On the other hand, Chatib assessed that the three focuses that the government must do for handling COVID-19, are handling health, social assistance and helping the sustainability of the business world. Meanwhile, for the short term, he said, fiscal policy must be focused on the health sector.
Chatib said that one of the consequences in preventing the spread of COVID-19 was the application of large-scale social distancing (PSBB) or social distancing, so that the government had to provide social protection in the form of compensation. If not, then the PSBB or social distancing rules will not work.
In addition, the current difficult conditions in the business world will result in high levels of layoffs (PHK). According to Chatib, in the next six months, many companies will not be able to pay installments. So it is important for the government to provide relaxation to the business world.
Stimulus Can Be Added
Chatib assessed that there were still many budget items that could still be trimmed to be reallocated for handling the COVID-19 pandemic. So, the stimulus for handling the negative impact of the COVID-19 virus can be sharpened or added. One of them, through the official travel budget.
"The official travel budget is around Rp. 43 trillion for 2020 and it has been cut to Rp. 25 (trillion)," he said.
Chatib argued that under the current conditions of the PSBB, of course, the state civil apparatus (ASN) could not travel outside the city. So, the budget could be cut more this year.
Not only that, Chatib also suggested that the government could cut the physical capital expenditure budget even more. Especially, in the post of infrastructure development expenditures whose activities can still be carried out next year.
"If a large amount of physical capital is spent, people can't work in these conditions now. There are many activities that cannot be executed," he said.
Even so, Chatib assessed that the cut required commitment from all ministries and agencies (K / L). "If not, he will protest the Ministry of Finance later," he said.
In addition, according to Chatib, infrastructure projects to 2021 are to focus the budget on COVID-19. The problem is that even though the government has allocated a large amount of funds, it cannot be denied that there is a need for more funds.
"In this year, it will be postponed first, focus on those three things. Later in 2021 we can start another in terms of reallocation of its budget," he said.
On the other hand, he also asked for budget reallocation to be focused especially on urban communities. The reason is that most of the COVID-19 cases have occurred in urban areas. "This budget is limited, only focus on urban areas. High food demand in urban areas, focus there," he concluded.
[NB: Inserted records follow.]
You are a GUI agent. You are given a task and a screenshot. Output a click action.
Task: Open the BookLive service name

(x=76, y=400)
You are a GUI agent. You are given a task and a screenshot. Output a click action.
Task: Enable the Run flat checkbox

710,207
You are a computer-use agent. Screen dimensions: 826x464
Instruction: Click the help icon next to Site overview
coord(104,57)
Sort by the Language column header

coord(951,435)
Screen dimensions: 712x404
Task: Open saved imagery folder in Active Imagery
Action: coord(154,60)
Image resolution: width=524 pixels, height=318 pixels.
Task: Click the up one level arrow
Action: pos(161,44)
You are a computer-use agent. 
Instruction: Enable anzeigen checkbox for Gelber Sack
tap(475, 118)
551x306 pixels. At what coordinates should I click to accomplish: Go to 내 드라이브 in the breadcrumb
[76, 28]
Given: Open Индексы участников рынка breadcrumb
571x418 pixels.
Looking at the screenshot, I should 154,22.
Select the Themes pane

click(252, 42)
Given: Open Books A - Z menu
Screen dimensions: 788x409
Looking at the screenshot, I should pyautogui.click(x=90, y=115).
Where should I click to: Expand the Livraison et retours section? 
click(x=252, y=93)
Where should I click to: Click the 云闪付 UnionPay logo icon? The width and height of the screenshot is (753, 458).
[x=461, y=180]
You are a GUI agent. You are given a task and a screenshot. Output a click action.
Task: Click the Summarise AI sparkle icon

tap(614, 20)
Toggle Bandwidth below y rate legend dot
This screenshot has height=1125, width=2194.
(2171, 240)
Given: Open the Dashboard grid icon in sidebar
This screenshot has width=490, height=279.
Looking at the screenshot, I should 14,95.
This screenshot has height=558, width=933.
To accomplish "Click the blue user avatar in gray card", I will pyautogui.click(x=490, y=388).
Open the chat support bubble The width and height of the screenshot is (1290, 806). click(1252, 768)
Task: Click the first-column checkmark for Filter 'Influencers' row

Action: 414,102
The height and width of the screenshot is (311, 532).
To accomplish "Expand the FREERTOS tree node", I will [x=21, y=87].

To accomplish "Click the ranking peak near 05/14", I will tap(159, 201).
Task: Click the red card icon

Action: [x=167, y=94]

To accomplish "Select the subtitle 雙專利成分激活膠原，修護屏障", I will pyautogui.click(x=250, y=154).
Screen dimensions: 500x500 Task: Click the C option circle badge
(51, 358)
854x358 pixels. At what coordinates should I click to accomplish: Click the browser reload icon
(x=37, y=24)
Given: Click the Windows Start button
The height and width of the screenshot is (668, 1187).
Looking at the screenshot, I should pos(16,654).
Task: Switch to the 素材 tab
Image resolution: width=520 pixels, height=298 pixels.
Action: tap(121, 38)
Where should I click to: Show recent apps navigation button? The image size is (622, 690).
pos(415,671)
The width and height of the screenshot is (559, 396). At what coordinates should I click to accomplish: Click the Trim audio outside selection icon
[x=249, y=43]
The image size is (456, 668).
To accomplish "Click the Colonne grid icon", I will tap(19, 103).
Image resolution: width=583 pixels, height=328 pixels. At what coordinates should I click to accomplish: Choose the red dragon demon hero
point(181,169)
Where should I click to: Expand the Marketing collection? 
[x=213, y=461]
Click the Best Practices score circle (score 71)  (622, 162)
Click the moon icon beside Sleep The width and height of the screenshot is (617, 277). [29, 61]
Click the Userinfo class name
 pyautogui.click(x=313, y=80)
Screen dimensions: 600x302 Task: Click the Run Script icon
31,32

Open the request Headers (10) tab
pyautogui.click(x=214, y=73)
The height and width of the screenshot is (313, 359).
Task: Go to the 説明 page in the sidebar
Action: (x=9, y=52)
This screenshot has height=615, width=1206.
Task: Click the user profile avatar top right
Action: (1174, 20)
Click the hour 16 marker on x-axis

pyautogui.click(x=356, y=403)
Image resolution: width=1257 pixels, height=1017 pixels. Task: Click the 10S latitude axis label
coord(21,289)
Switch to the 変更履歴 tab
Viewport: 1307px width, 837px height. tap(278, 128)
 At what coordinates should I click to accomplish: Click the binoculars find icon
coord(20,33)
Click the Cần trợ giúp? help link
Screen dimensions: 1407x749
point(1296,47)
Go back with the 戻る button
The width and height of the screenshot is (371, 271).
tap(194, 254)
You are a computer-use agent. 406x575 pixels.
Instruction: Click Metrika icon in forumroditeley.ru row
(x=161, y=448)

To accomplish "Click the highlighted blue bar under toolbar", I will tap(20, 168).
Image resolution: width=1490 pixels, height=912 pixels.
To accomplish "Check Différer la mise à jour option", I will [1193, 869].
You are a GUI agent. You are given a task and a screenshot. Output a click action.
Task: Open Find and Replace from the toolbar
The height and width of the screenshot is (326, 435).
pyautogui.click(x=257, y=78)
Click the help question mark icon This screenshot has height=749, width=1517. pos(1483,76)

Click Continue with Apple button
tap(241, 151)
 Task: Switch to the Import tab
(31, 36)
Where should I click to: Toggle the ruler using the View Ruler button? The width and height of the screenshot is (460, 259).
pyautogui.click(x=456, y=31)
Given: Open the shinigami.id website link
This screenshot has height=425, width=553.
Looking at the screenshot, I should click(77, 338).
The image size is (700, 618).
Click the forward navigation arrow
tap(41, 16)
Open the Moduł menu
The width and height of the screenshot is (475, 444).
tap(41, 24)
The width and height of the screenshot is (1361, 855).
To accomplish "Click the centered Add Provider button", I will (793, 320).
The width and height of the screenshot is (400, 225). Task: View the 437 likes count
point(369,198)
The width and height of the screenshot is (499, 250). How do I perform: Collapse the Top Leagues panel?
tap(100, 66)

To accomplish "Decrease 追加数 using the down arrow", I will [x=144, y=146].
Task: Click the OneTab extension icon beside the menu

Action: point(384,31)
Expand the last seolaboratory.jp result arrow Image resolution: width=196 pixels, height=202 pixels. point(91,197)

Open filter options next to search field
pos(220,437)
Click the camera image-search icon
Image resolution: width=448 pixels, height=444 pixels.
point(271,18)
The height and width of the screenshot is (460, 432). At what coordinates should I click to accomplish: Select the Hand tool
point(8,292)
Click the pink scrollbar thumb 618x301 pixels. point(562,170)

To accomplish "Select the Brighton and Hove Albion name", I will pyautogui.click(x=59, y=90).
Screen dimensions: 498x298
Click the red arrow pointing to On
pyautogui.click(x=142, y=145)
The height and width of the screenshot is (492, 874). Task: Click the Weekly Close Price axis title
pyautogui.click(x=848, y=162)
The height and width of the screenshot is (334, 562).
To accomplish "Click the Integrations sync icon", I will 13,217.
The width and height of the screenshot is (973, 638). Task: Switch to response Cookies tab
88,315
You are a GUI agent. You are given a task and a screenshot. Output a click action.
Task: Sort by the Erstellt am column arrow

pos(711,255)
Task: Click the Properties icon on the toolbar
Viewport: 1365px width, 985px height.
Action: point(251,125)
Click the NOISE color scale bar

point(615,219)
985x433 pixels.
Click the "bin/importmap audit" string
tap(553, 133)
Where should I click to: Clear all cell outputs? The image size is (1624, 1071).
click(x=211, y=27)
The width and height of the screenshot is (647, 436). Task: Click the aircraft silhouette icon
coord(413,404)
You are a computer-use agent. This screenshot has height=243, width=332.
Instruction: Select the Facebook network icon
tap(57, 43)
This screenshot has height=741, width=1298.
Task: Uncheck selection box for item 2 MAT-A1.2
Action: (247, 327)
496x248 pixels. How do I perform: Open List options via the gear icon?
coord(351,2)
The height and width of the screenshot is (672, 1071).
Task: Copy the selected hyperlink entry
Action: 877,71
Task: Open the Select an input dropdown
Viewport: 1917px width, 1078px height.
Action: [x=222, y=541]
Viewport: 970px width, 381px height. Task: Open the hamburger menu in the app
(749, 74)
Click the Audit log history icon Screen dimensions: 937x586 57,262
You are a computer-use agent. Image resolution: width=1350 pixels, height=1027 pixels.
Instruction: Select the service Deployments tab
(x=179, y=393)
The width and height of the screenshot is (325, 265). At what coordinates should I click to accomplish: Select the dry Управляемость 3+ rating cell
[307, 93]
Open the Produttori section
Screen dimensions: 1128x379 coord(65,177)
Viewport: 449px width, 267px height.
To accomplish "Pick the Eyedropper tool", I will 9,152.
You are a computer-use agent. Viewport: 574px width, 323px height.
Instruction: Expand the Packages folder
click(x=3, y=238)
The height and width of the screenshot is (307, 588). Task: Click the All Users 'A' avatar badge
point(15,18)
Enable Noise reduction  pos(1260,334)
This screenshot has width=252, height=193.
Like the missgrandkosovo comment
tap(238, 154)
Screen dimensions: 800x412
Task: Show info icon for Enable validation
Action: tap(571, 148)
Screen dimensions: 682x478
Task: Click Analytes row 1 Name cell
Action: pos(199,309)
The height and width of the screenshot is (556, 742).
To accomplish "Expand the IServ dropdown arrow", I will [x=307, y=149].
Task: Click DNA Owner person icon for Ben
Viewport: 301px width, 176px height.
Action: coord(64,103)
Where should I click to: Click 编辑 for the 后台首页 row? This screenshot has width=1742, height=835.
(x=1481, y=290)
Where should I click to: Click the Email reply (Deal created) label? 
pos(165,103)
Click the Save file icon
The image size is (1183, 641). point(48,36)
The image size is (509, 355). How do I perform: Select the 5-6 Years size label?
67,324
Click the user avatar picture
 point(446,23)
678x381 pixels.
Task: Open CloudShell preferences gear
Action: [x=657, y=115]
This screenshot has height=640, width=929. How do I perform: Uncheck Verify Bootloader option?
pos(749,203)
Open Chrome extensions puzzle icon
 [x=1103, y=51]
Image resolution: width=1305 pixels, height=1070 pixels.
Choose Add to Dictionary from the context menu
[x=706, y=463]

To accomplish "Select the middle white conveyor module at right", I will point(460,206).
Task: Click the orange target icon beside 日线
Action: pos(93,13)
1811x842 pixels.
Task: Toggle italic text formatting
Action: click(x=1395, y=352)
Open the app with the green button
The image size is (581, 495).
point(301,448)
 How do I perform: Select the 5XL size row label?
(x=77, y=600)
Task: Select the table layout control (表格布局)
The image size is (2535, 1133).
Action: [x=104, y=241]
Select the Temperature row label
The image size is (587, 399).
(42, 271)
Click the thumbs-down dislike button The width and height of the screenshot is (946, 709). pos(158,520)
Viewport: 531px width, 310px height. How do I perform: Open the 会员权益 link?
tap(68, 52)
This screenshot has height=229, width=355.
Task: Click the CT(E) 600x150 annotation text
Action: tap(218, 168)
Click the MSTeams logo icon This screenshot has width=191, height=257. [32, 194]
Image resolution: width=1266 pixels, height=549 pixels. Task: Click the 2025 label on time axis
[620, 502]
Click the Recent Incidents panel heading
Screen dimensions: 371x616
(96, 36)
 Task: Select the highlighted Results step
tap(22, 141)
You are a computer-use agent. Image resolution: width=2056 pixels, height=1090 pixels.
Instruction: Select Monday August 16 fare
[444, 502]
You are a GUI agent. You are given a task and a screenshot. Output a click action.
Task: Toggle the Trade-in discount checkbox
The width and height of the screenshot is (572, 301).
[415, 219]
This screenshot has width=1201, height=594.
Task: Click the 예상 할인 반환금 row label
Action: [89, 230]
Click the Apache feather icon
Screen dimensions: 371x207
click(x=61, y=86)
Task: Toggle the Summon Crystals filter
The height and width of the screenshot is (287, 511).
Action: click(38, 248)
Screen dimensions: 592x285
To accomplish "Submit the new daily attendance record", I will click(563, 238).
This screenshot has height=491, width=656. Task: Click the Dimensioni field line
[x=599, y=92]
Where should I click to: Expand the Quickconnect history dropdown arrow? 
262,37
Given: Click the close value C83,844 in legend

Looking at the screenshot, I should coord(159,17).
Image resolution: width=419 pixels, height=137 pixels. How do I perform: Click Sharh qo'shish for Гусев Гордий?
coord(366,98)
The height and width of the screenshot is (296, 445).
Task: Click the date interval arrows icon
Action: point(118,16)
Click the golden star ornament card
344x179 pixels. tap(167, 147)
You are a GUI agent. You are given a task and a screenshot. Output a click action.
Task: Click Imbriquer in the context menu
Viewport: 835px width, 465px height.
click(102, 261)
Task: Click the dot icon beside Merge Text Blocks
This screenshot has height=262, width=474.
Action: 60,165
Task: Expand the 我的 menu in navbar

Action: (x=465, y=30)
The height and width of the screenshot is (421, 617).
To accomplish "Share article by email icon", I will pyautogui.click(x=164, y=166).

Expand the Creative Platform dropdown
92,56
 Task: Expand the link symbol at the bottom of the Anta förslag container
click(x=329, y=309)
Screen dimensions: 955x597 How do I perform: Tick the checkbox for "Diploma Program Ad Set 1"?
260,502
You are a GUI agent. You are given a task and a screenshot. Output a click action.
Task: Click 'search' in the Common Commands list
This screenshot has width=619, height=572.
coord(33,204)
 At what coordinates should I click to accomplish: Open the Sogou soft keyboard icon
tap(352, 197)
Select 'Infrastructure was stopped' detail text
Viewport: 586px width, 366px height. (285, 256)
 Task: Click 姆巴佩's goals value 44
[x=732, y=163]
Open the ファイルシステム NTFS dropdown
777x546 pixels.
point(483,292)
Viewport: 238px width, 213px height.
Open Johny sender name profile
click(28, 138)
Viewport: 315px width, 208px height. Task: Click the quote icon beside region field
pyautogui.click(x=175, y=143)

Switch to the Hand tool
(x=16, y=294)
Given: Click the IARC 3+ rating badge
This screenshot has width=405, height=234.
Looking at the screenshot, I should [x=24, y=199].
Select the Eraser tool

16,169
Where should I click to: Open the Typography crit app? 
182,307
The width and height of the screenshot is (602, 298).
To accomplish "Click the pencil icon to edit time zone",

For information, the stimulus issued by the Indonesian government is 2.6 percent of GDP. Meanwhile, Australia has poured out 189 billion US dollars or 9.7 percent of its GDP for stimulus in overcoming the COVID-19 pandemic. The United States allocates 2.1 trillion US dollars or 10.5 percent of GDP.
In Singapore, it allocated 54.4 billion US dollars or 10.9 percent of GDP, and in Malaysia the stimulus reached 17 percent of GDP.
Meanwhile, countries that provided less stimulus than Indonesia included France 45 billion euros or 2 percent of GDP and Italy 25 billion euros or 1.4 percent of GDP. Even China, as the country where the spread of COVID-19 started, only allocated 1.2 percent of GDP.